Item position entries
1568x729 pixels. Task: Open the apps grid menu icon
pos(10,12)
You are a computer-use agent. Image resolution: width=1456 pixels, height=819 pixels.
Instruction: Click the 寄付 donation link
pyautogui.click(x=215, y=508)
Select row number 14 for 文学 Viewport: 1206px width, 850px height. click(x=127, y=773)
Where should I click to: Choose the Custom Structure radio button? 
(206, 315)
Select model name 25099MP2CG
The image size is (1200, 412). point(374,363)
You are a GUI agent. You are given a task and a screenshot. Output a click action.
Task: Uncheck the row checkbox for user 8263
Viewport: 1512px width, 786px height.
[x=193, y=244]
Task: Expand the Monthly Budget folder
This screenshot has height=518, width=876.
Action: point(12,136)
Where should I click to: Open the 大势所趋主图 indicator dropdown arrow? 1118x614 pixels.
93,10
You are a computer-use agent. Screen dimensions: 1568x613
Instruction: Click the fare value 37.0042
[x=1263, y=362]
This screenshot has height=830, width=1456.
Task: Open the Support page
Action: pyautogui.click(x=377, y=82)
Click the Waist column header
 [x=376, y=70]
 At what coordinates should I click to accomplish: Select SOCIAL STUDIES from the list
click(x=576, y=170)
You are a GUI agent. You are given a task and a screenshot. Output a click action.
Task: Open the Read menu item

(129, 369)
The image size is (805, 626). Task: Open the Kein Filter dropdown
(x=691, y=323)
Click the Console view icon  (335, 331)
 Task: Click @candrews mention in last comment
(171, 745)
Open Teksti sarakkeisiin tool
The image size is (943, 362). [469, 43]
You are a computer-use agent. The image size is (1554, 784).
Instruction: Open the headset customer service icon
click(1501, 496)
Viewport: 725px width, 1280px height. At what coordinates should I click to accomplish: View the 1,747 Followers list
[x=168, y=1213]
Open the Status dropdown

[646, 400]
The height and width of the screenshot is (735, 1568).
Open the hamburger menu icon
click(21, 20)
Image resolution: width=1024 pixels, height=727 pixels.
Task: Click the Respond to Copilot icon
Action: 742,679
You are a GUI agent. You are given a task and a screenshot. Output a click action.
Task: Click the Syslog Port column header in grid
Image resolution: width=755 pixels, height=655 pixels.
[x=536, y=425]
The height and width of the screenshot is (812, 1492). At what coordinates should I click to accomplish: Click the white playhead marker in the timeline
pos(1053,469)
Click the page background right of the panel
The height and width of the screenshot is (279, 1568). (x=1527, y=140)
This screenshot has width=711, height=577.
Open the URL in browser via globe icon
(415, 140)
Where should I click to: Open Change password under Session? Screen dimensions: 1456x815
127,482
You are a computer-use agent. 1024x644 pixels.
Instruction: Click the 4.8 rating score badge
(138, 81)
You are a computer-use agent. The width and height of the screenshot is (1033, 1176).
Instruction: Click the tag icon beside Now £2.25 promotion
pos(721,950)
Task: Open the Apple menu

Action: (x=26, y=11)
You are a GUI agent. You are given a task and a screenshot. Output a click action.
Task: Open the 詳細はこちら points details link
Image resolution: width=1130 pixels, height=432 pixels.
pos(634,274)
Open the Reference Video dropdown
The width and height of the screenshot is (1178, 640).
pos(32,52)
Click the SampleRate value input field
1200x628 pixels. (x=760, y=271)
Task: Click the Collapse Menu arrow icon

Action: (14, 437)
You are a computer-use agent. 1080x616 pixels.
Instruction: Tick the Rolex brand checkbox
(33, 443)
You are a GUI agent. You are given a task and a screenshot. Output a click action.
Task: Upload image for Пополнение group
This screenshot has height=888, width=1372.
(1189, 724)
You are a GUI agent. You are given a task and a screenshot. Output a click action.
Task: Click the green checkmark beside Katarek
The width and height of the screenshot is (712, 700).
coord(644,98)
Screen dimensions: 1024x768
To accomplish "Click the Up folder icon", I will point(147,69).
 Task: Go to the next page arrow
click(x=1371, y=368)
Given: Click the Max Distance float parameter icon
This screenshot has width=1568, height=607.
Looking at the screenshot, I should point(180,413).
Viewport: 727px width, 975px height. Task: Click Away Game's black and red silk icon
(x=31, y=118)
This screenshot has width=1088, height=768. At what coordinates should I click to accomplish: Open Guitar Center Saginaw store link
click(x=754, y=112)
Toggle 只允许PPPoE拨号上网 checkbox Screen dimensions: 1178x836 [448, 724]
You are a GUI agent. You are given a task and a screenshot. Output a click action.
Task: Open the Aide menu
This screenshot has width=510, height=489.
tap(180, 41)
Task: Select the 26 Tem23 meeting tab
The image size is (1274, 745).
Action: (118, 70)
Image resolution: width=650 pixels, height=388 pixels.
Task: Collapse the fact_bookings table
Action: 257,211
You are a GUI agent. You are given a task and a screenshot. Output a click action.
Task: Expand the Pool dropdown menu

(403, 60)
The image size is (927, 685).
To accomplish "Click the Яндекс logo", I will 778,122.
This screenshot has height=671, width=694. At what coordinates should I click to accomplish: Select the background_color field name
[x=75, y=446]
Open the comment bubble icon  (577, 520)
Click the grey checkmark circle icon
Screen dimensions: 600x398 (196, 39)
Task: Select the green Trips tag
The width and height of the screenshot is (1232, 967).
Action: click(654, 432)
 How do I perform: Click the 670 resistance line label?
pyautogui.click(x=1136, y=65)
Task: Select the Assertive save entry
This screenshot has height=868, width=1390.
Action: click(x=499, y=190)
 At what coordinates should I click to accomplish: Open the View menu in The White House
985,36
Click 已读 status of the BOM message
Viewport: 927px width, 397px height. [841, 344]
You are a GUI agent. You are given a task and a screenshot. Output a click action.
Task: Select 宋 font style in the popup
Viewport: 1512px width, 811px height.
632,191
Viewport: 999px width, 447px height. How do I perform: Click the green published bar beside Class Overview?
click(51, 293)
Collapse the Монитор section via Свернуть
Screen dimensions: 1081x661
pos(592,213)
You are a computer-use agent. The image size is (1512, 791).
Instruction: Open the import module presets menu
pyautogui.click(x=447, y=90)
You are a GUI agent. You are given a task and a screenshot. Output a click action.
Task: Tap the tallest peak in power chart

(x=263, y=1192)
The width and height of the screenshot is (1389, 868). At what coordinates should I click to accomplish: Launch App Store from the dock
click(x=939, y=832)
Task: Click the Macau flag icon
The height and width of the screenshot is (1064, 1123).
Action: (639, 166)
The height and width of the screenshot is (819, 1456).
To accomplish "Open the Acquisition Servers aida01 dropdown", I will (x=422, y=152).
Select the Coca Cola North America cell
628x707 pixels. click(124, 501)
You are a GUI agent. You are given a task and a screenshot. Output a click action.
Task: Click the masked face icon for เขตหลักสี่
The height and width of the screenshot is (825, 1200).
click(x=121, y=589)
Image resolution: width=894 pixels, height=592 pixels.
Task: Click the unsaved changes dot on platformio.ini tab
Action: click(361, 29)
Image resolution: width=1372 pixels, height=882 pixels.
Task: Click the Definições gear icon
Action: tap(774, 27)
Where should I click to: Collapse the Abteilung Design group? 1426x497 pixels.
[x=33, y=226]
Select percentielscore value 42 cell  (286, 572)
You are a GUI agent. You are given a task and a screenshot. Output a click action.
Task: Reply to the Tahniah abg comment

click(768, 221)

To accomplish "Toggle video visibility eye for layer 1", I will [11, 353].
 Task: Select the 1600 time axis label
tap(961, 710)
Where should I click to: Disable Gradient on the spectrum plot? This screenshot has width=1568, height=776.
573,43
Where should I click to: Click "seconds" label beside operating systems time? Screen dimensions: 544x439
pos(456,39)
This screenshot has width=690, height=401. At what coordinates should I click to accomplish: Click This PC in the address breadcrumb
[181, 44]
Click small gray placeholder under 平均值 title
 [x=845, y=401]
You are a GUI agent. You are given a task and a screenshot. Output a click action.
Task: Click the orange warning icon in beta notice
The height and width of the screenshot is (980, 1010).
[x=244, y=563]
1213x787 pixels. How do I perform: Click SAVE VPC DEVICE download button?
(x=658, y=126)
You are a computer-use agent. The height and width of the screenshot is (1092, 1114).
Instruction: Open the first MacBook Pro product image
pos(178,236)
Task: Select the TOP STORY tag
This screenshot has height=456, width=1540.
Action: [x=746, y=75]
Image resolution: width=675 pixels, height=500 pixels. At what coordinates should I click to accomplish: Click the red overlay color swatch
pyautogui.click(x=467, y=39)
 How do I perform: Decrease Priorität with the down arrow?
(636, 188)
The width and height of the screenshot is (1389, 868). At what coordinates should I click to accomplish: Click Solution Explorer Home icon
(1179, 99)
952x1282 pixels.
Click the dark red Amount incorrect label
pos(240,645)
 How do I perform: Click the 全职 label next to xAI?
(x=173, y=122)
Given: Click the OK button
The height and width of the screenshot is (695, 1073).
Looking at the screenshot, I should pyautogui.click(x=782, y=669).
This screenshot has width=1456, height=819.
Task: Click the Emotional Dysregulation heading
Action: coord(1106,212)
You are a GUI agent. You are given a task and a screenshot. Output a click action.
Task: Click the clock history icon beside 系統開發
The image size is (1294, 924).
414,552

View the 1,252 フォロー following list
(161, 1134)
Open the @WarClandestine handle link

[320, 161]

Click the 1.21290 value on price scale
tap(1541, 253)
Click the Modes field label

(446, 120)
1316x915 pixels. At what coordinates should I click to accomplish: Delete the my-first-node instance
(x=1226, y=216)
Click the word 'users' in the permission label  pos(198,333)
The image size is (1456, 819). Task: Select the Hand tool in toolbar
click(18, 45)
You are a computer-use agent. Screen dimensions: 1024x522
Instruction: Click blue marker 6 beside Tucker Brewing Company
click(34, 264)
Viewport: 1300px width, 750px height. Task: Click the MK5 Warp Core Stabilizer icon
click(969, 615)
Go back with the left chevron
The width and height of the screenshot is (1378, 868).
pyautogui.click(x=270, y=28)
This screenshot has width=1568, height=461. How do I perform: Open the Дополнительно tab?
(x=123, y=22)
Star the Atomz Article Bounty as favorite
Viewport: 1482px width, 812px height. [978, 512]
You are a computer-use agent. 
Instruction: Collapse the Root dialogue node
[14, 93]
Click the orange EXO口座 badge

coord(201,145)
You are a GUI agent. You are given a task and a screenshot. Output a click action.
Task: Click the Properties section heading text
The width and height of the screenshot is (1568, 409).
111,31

* [Stated task]: Return each line of the records that contains the string "node". Matching is case-sensitive.

* [Full answer]:
1316x915 pixels. At what coordinates should I click to accomplish: Delete the my-first-node instance
Instruction: Collapse the Root dialogue node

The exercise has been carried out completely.